What this exercise asks →
[A] In the mailing-list message about embedded CBOR signatures, which specifications does the writer say can be combined to achieve the properties Gordian has?
[B] Pick up the mailing-list message about embedded CBOR signatures after its final line and keep writing it.

Reading passage →
□ □ □ □ □ □ □

[COSE] Re: [Cbor] Enveloped => Embedded CBOR signatures

Orie Thu, 17 Apr 2025 08:19:32 -0700

Hi Wolf,

Indeed, Gordian has many of these interesting and useful properties.
They can also be achieved with a combination of COSE Receipts, SD-CWT, COSE
Key Thumbprints, and c509.
Given enough time, I could reproduce them for TOML.


However, the primary point I was trying to make in my long previous post is
this:

If you are building a graph of signed data, it helps to have lots of signed
data.

Making a new signing format that is graph compatible and hoping to get
adoption and deployment that places this new format above the existing data
sources, is a difficult task.

A more direct solution to this problem would be to project data that is
understood into the graph format, with counter signatures as you go.

This is basically what SCITT / COSE Receipts enable... They are CBOR, but
they serve other data formats... and in order to serve those formats, they
MUST preserve their bytes exactly as they are.

There is an interesting open issue, which we're still debating in SCITT
regarding this:

https://github.com/ietf-wg-scitt/draft-ietf-scitt-architecture/pull/371

What happens when you want to "secure or make transparent or notarize" data
that is in an unprotected header?

We've got some options:

1. just drop the unprotected header, and any data that is inside it... it's
easy to secure the empty header.
2. keep the unprotected header as is and add it to a merkle tree, signing
the new root... this means the unprotected header bytes, as they exist at
registration time, are made transparent.
3. canonicalize the unprotected header, create a set of rules that issuers
and verifiers can use to understand what goes into the log and what is left
out.

Unsurprisingly I'm a fan of 2, because we know people put things other than
receipts in unprotected headers, such as counter signatures and
timestamps... and you would want to make those transparent, if they were
part of deciding if the original message should be transparent.

I've implemented 3, so that you can (if you follow the rules), detach the
receipt, recompute the tree entry from the signed message, and verify the
receipt... but this process is fragile when you keep attached and detaching
data in the unprotected header, it's easy to end up with a message that
won't verifying in the inclusion proof.

This fragility is similar to the fragility that you get when attaching and
detaching signatures while trying to consistently produce hashes.

My preference would be to allow for implementations that can handle this
fragility too, but not require it...and certainly not forbid it... but I'm
happy to be convinced by others.

If you understand this issue of embedding and canonicalizing, and have the
cycles to review the SCITT PR, we could use the feedback.

Regards,

OS






On Thu, Apr 17, 2025 at 1:51 AM Wolf McNally <[email protected]> wrote:

> Hi Orie,
>
> Here’s the “Person → Employment → Company” fact expressed in Gordian
> Envelope, using two specific patterns we’ve defined:
>
> * ARIDs – random, implementation‑agnostic identifiers
>
> https://github.com/BlockchainCommons/Research/blob/master/papers/bcr-2022-002-arid.md
> * Signature‑with‑Metadata – four‑step recipe for binding a signature, its
> metadata, and the payload
>
> https://github.com/BlockchainCommons/Research/blob/master/papers/bcr-2024-009-signature-metadata.md
>
> ---
>
> ### 1  Observation payload
>
> ARID(<obs‑id>) [
>     'isA'  : "Observation"

□ □ □ □ □ □ □

Material provided →
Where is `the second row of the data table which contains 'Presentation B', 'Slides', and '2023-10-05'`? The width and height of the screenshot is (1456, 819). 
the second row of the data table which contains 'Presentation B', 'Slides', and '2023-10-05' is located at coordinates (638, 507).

□ □ □ □ □ □ □

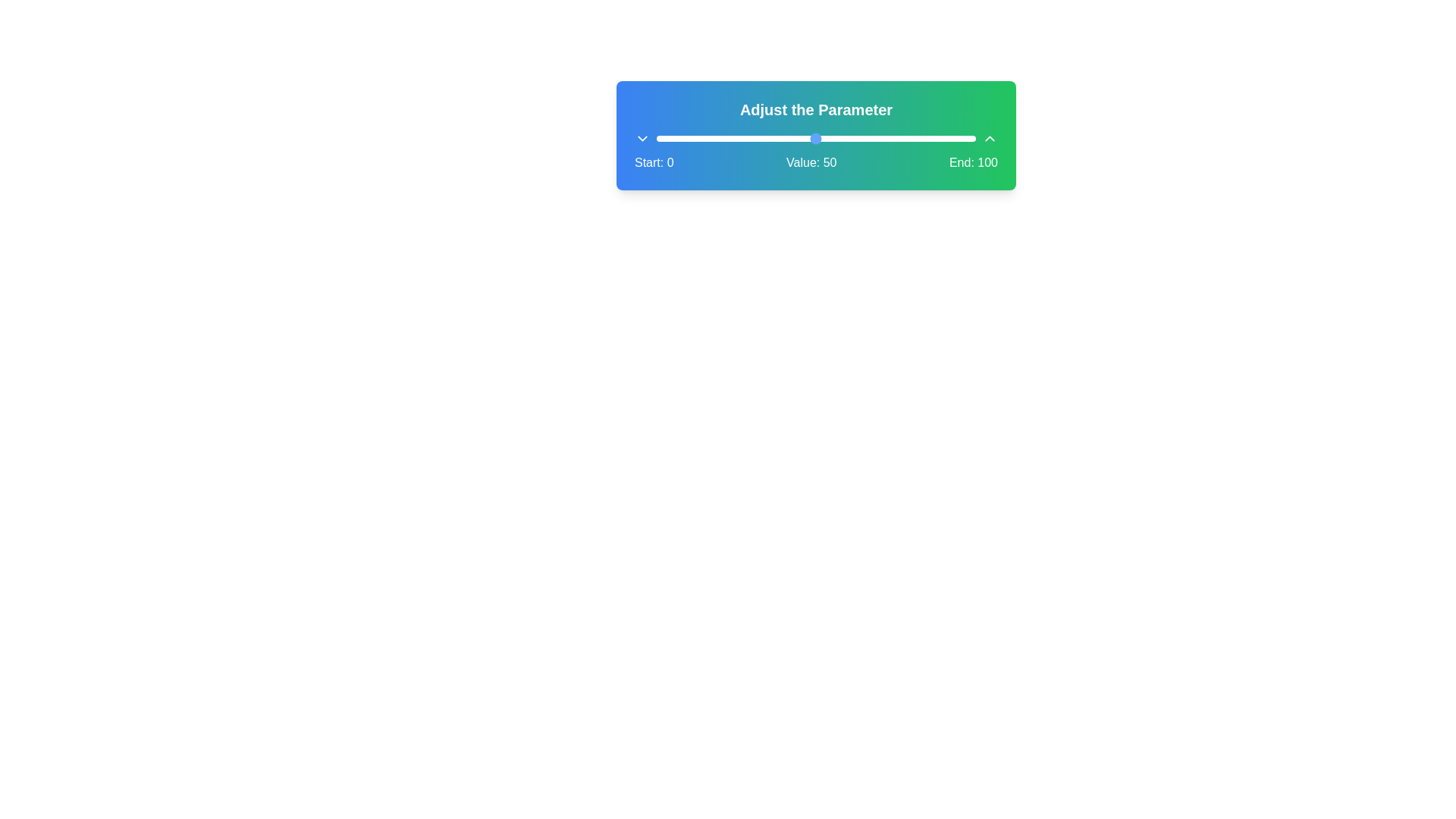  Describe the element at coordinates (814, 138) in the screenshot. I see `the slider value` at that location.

□ □ □ □ □ □ □

Exercise responses →
[A] COSE Receipts, SD-CWT, COSE Key Thumbprints, and c509.

[B]
>     'type' : "Employment"
>     'of'   : ARID(<alice>)
>     'date' : 2021‑01‑01
> ]
>
> ARIDs are random, used to identify objects that can mutate over time. If
> you want the subject to refer to a record that is immutable and
> content-addressable, you can use a `Digest` as the subject.
>
> The payload is wrapped so it can be signed as a whole. The braces signify
> that the *entire* envelope, including its assertions are a single subject
> that can have additional assertions added to it, and that apply as a whole:
>
> {
>     ARID(<obs‑id>) [
>         'isA'  : "Observation"
>         'type' : "Employment"
>         'of'   : ARID(<alice>)
>         'date' : 2021‑01‑01
>     ]
> }
>
> ---
>
> ### 2  Bob’s signature + metadata
>
> {
>     Signature(<bob>) [               // sig over observation digest (from
> the wrapped envelope above)
>         'signer'    : ARID(<bob>)
>         'purpose'   : "observedBySigner"
>         'validFrom' : 2021‑01‑01
>         'validUntil': 2022‑01‑01
>     ]
> } [
>     'signed' : Signature(<bob>)      // sig over metadata digest (the
> signature + metadata envelope)
> ]
>
> ---
>
> ### 3  Attach the signature to the observation
>
> The 'signed': { ... } is a *single assertion* that is added to the
> original wrapped observation.
>
> {
>     ARID(<obs‑id>) [
>         'isA'  : "Observation"
>         'type' : "Employment"
>         'of'   : ARID(<alice>)
>         'date' : 2021‑01‑01
>     ]
> } [
>     'signed' : {
>         Signature(<bob>) [               // sig over observation digest
>             'signer'    : ARID(<bob>)
>             'purpose'   : "observedBySigner"
>             'validFrom' : 2021‑01‑01
>             'validUntil': 2022‑01‑01
>         ]
>     } [
>         'signed' : Signature(<bob>)      // sig over metadata digest
>     ]
> ]
>
> A verifier checks two signatures with Bob’s key—one on the observation,
> one on the metadata. Both must be made with the same private key.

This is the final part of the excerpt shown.